Laughter

Sep 27, 2018Not Marked

I can attest that one person’s few minutes of predatory behavior does harm someone else–for years.

Some of you have questioned whether I’ve healed, and some have told me to move on. Others have judged me for not coming forward immediately (not knowing that I did).

One commenter wrote this:

“Sorry to hear about your trauma. We adults have the responsibility to get professional help if we are having emotional issues. We adults have a responsibility to NOT wait almost 40 years before going to authorities. Myself and other women who are my dear friends we would have gone to authorities ASAP because none of us would have wanted another woman to go through our ordeal. I can assure you I know of no church body who is not compassionate and coming alongside those who have experienced what you write you have been through. Change churches.”

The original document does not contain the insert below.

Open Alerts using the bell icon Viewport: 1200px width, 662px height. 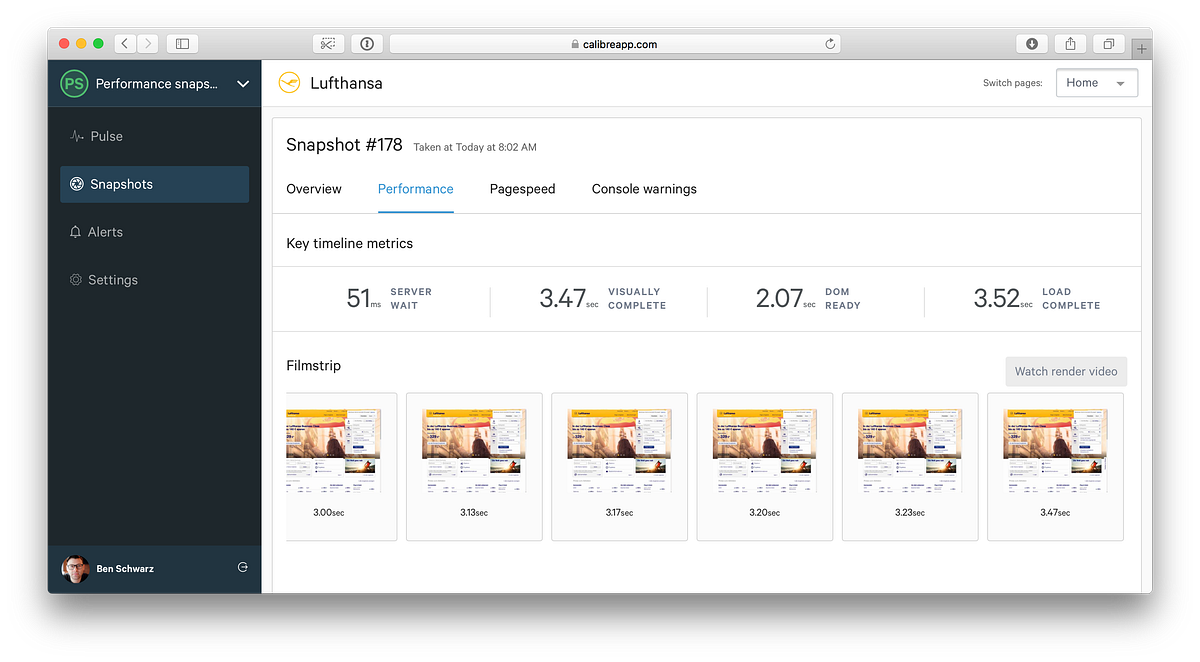click(x=74, y=231)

She continues: “No matter how uncomfortable we may be, we MUST notify appropriate authorities at once if we women have been through trauma. It’s called being responsible.”

This commenter knows very little about the nature of trauma, or the impact of predatory behavior in the moment, or the fear that comes in the moment of the actual assault. (I was told, “I will kill your parents.”) Besides the fact that I was five years old and didn’t know a police officer.

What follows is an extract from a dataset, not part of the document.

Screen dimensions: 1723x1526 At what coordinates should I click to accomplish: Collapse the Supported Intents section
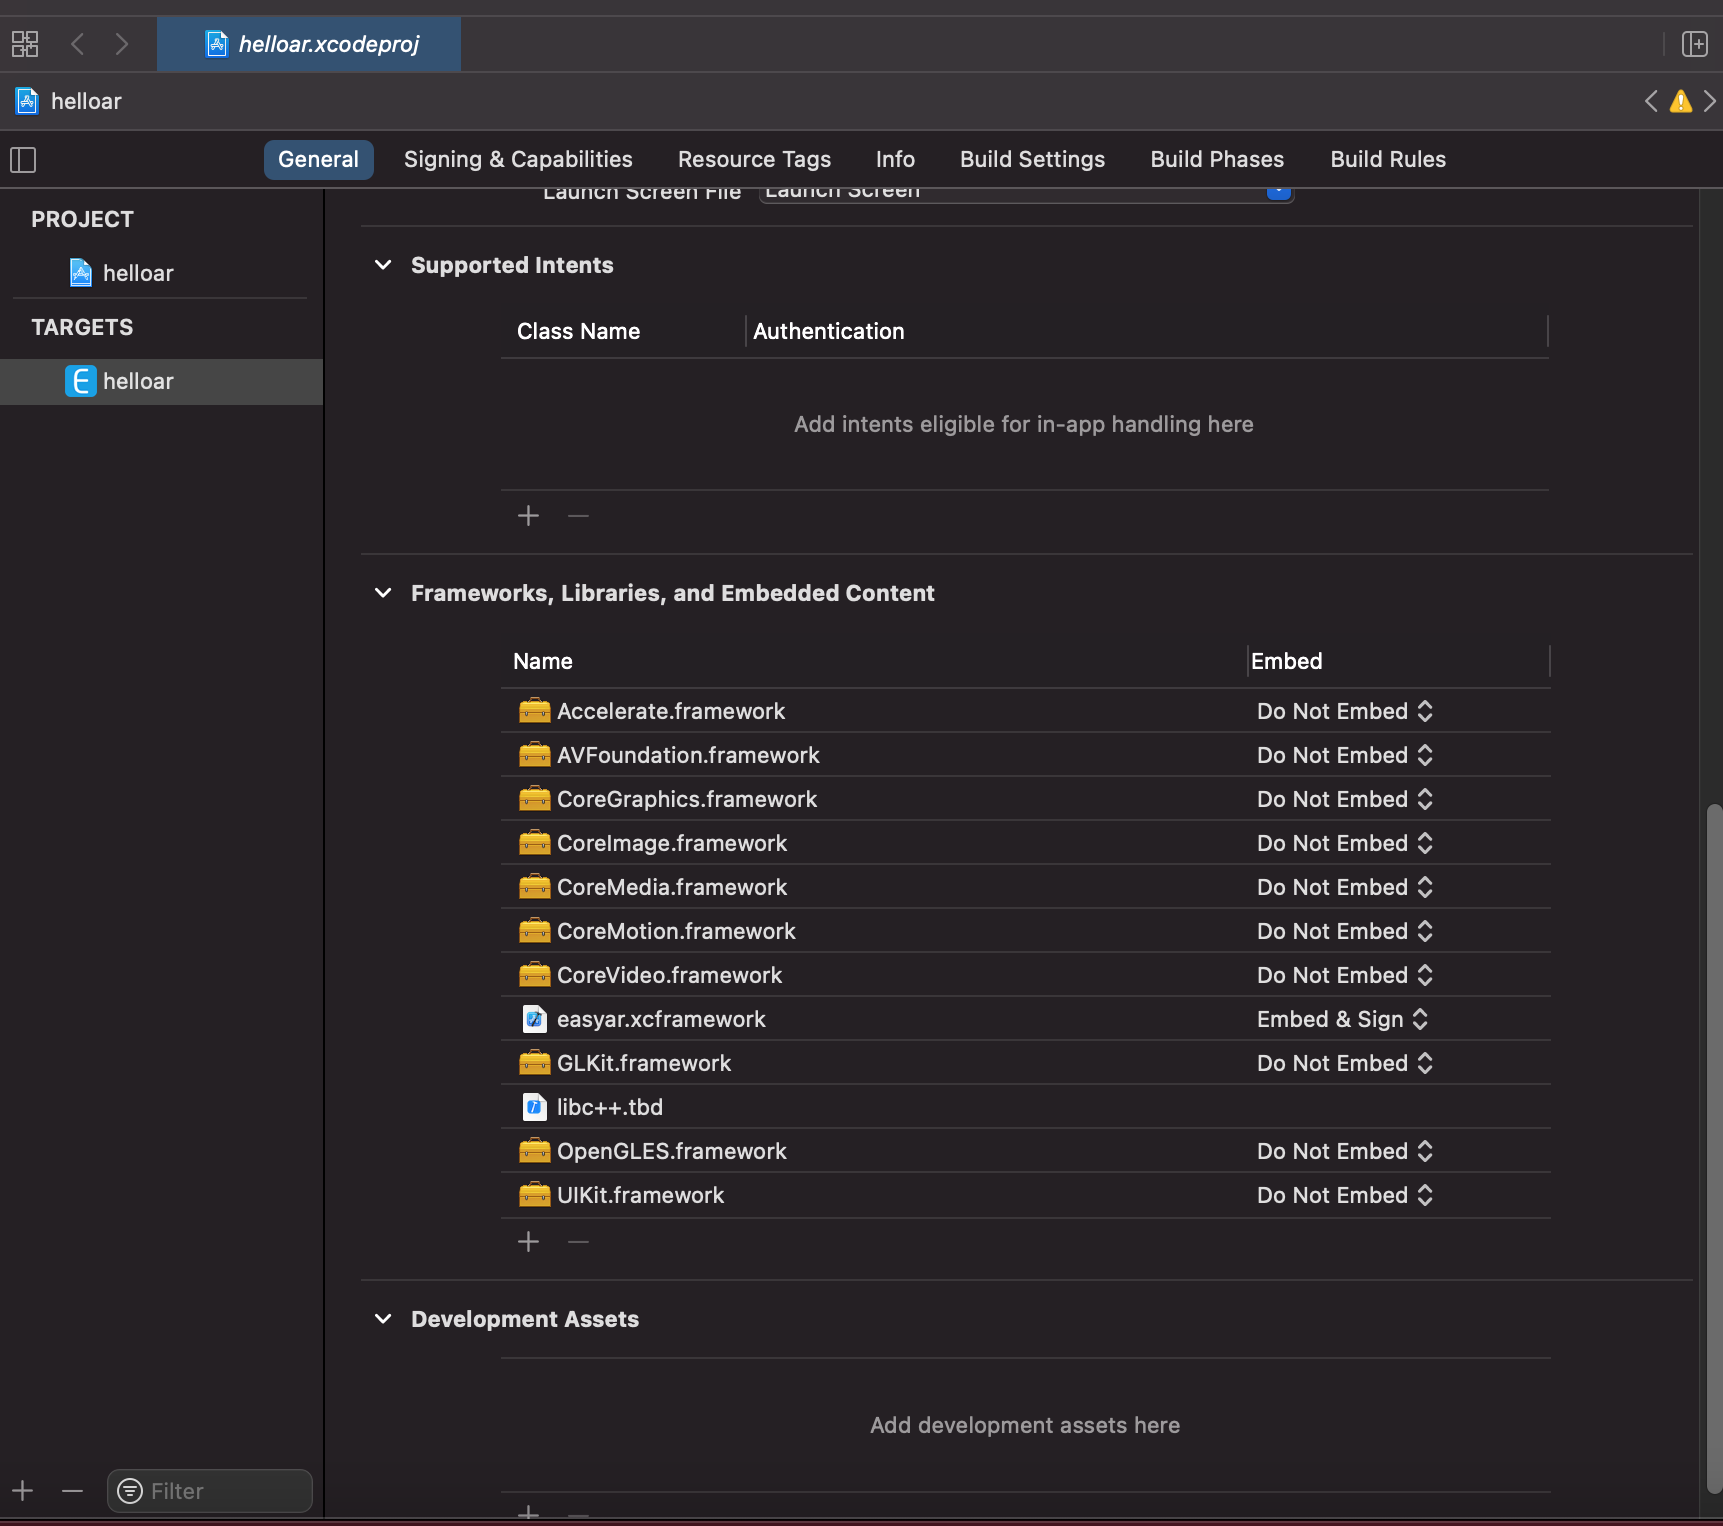[x=383, y=265]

Believe me, I have pursued and chased healing most of my adult life. I am doing well. I’m not fully healed, but I am healing, and have experienced so much growth.

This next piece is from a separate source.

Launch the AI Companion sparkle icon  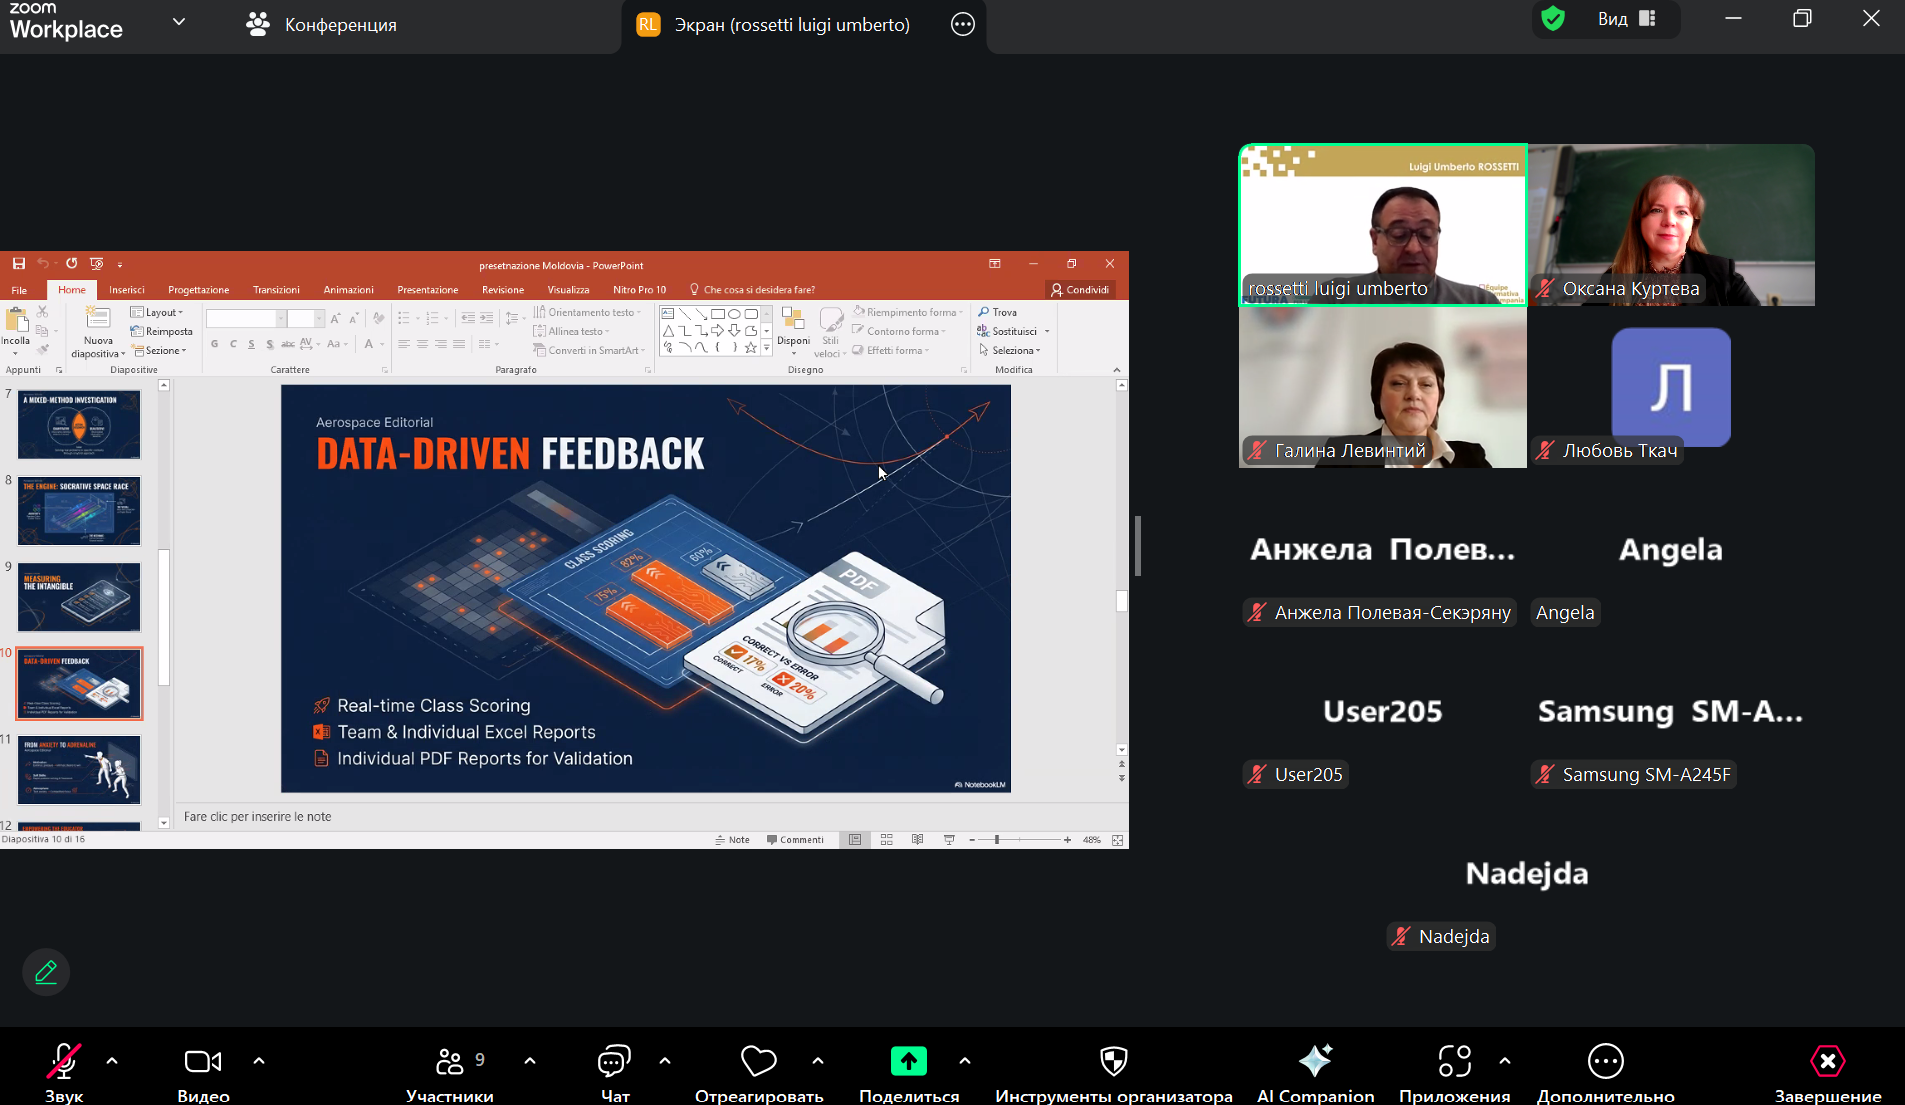point(1315,1061)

My anger today comes not from my own story but on behalf of those who are in the early stages of their healing, who are finding the news cycle triggering, who are being threatened, berated, and eviscerated on social media simply for telling their stories.

We must understand that, in the moment, most abuse victims don’t fight, don’t flee, but freeze from the trauma. I froze. Even so, I TOLD SOMEONE. But that someone lied to me, told me she told someone in authority, but did not. So the rapes continued. And continued.

It took ten years to tell again. And even then, I found it hard to convince the one I told that it happened.

Today during the #kavanaughhearings, Dr. Christine Ford said this: ““They were laughing with each other . . . two friends having a really good time with one another.”

I cried.

Although I have a strong memory of the abuses from the past, I had forgotten the laughter. The bantering. The casual lackadaisical nature of the perpetrators, as if they were painting airplane models or skipping rocks. It was so dismissive, their laughter. I was the inanimate object (oh how I froze, terrified), and they were the happy-go-lucky teenagers doing hellish damage to my young soul while casually carrying on with their lives.

They moved on. I’m unsure if they continued perpetrating. One of the abusers died over a decade ago, and I can’t recall the name of the other (I was so young). But when I ventured back to the scene of the crime, I knew the sidewalks, remembered the topography, stood above the ravine where the brambles tore into me. It was a victory for me, but a painful one to. Because it did happen.

Healing comes in layers, they say. And I believe them.

Today another layer exposed itself with laughter while tears reminded me of the tenuous nature of trauma.